ENERGY ADVISOR BLOG
October is Co-op Month. Celebrate your membership!
As a member of an electric cooperative, you get even more when you turn on that switch. You get a say in how your co-op is run. As a member you can help to elect a board member to represents your interest. Not everyone who receives electricity from Hendricks Power may realize or fully understand what that membership means. Co-Op Month, celebrated every October, puts the spotlight on membership in a cooperative.

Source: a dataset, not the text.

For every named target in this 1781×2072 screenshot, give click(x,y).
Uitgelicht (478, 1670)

The idea is as basic as neighbors gathering for a chat around someone’s kitchen table. People come together, talk about how they can make something happen, and set about doing it cooperatively. Co-ops have been a successful model for everything from electric power to gardens, grocery stores, credit unions, child care, insurance companies and many other businesses.
Focus on Members
In some business models, investors and profits are top priorities.
In a cooperative, membership is open and voluntary, and all members get an equal say.

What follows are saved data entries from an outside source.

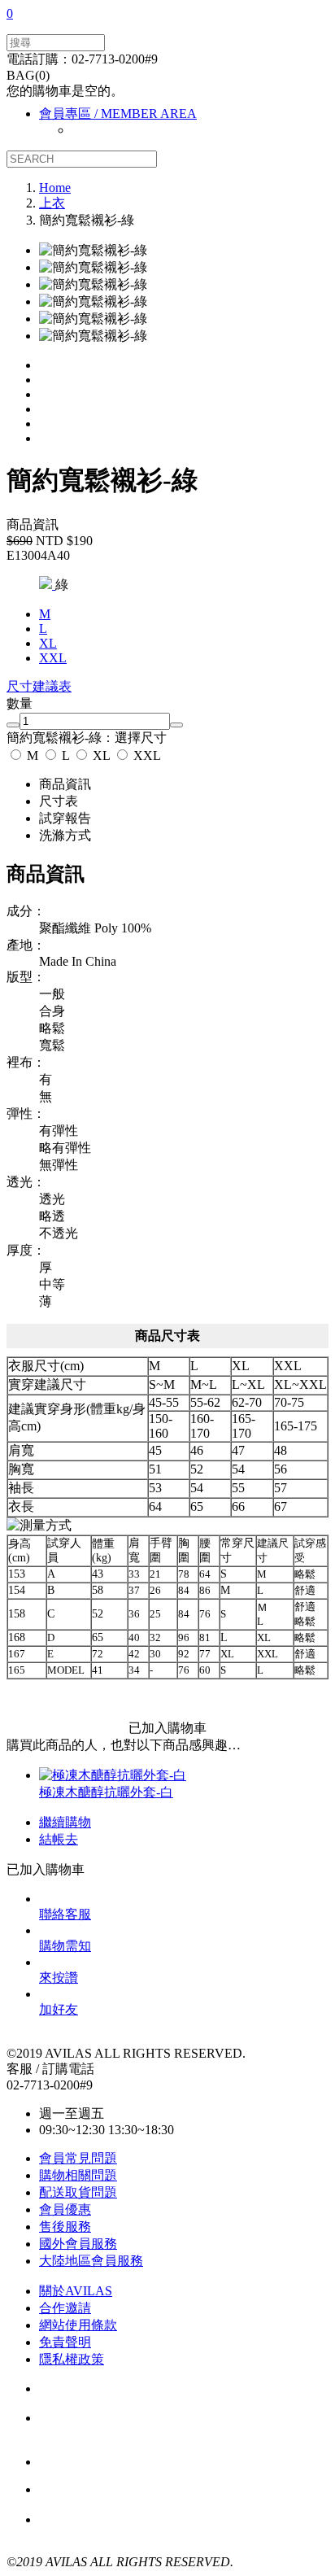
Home (55, 187)
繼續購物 (65, 1822)
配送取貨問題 (78, 2192)
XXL (145, 755)
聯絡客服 (65, 1914)
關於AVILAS (75, 2291)
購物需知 (65, 1946)
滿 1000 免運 (128, 2490)
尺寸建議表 (39, 686)
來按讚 (58, 1977)
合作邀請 (65, 2308)
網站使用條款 (78, 2325)
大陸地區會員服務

When we elect members to the board, they are folks we know and live near - the fellow you see with his kids at the 4-H Fair or a woman you volunteer with in the school system. Every member gets to vote for the board, with all votes equal.
Model for Success
Members especially benefit from a co-op’s business model, which guarantees that the co-op remains autonomous from others, able to act independently and in the best interests of its members. That fourth principle is an important tradition and practice.
Co-ops also make education, training and information sharing top priorities for members, employees and government and community leaders. What we learn, we share. What we gain, we share. That’s the meaning of the word ‘cooperative.’

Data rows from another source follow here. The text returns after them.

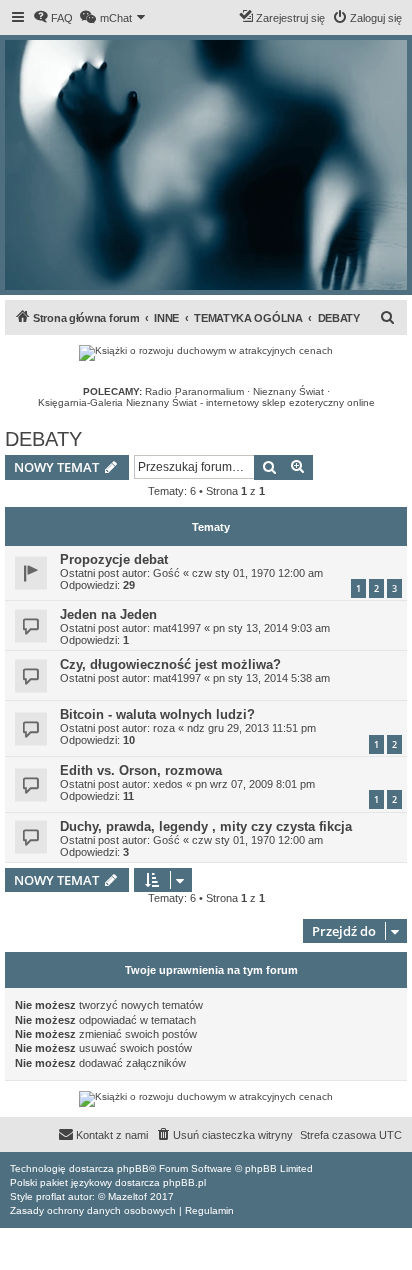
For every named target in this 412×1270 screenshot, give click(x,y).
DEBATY (43, 439)
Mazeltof (127, 1196)
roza (164, 728)
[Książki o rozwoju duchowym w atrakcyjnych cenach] (206, 353)
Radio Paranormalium (194, 391)
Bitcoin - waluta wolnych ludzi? (157, 714)
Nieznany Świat (288, 391)
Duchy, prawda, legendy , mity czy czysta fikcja (206, 826)
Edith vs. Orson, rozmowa (141, 770)
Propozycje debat (114, 559)
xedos (168, 784)
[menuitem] (53, 18)
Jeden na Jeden (108, 614)
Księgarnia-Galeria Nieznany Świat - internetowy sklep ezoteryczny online (206, 402)
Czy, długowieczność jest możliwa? (170, 664)
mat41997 (177, 628)
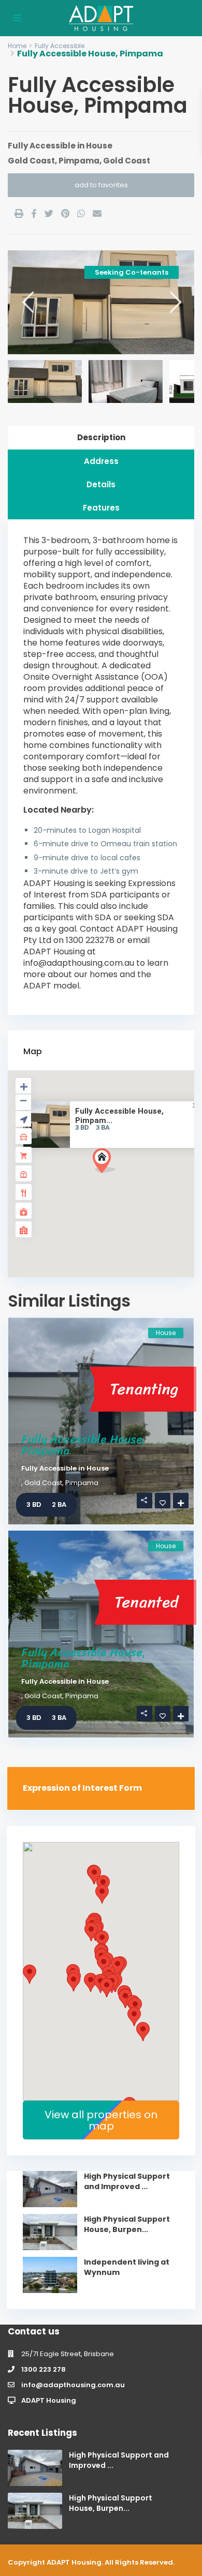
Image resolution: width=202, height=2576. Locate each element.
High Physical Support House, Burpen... (127, 2224)
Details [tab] (101, 484)
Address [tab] (101, 461)
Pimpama (79, 160)
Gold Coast (31, 160)
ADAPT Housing (48, 2400)
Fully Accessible (59, 45)
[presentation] (27, 302)
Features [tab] (101, 507)
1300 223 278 (43, 2369)
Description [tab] (101, 437)
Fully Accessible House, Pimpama (83, 1445)
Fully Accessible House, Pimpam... (119, 1116)
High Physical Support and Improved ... (127, 2181)
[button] (123, 1179)
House (99, 145)
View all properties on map (101, 2120)
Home (17, 45)
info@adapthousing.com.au (73, 2385)
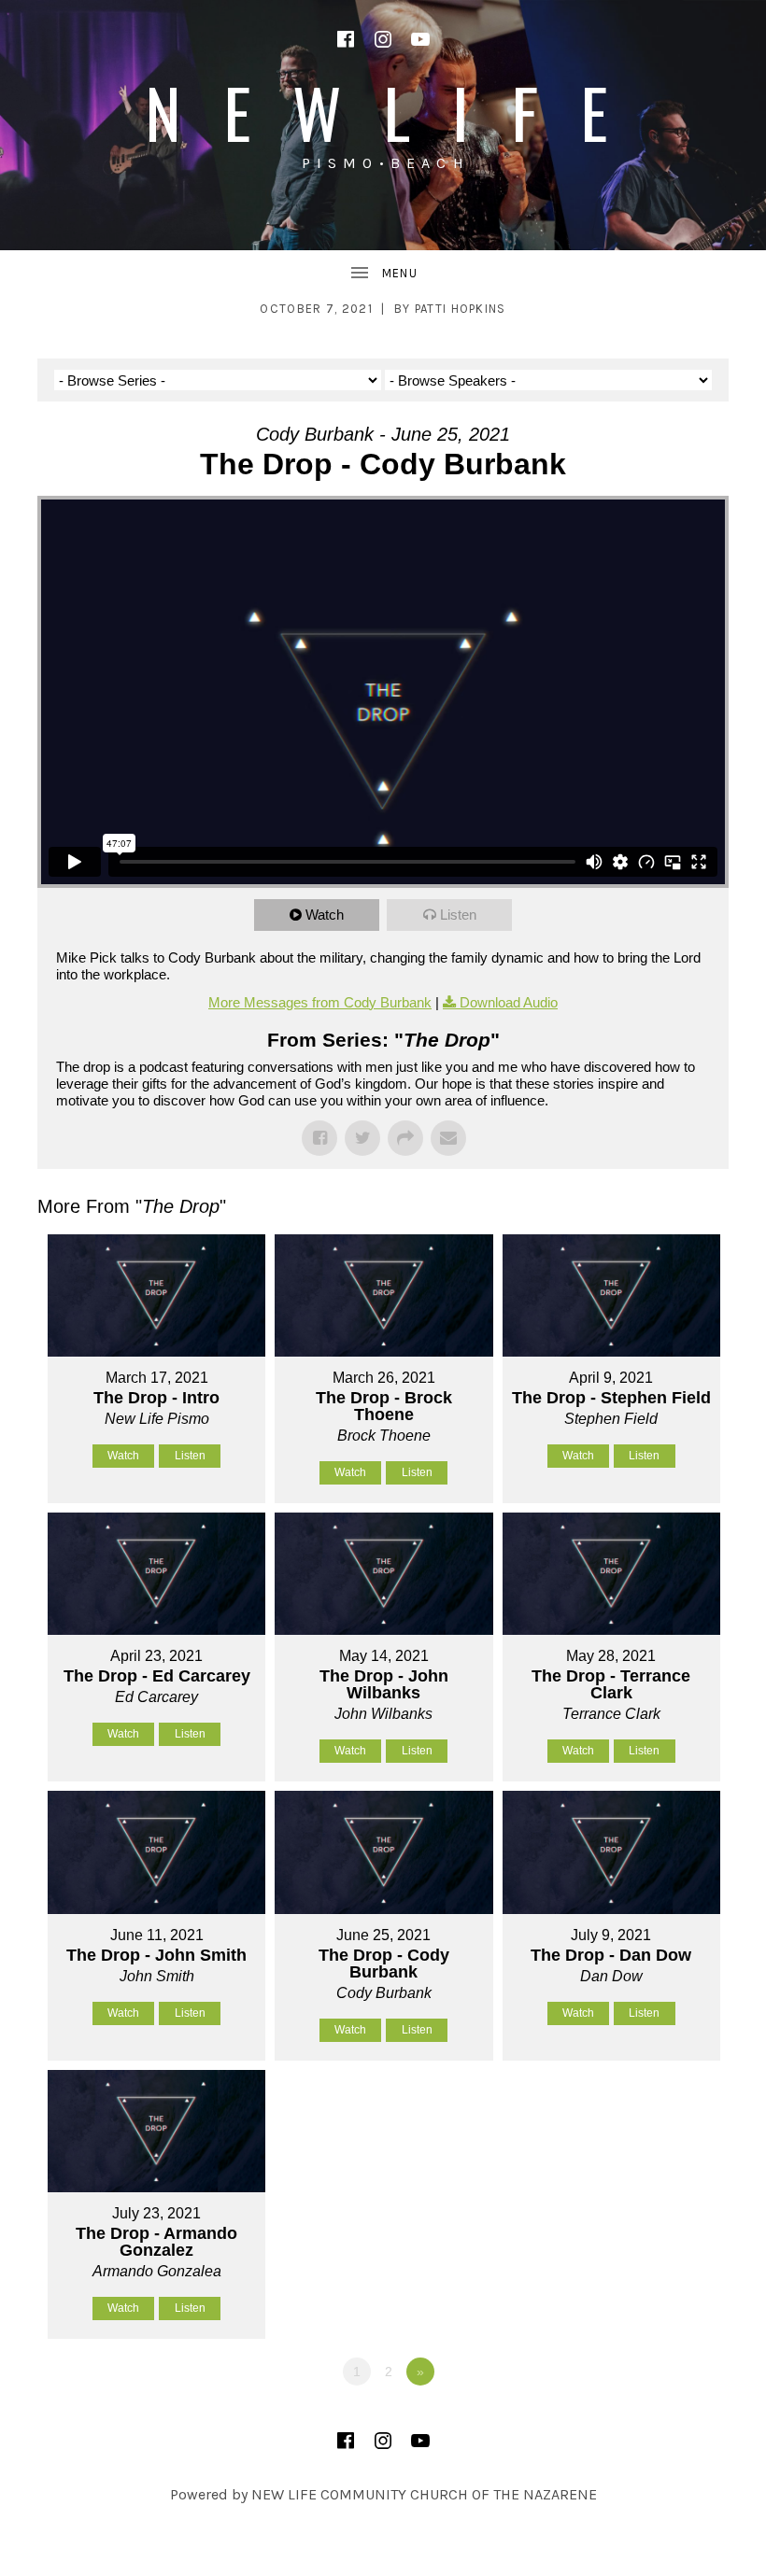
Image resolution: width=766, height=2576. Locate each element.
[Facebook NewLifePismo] (345, 39)
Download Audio (509, 1002)
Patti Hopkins (460, 309)
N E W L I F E (383, 112)
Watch (324, 914)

That fifth principle works hand-in-hand with the sixth, when co-ops extend sharing to relationships with other cooperatives, bringing benefits for everyone involved.
That’s true for Indiana Electric Cooperatives who participate in the Touchstone Energy® Cooperative, sharing resources and benefits.
Concern for Community
While each principle carries its weight, the seventh, concern for community, bears the biggest heart.
For electric co-ops, that means close-to-home activities. Being at the table when economic development projects are discussed. Serving on the boards of social service organizations. Participating in various community events to help others.
Throughout Indiana, for example, electric co-op members are rounding up their bills to the next highest dollar to pool their pennies to help community nonprofits. Some are funding environmental projects. Others are taking safety demonstrations on the road, to schools and county fairs. Could your organization benefit from Operation Round Up funds? Go to http://www.hendrickspower.com/community-outreach/Default.aspx?id=24 to learn more.
Whatever the local needs, we try to play a role, lend a helping hand.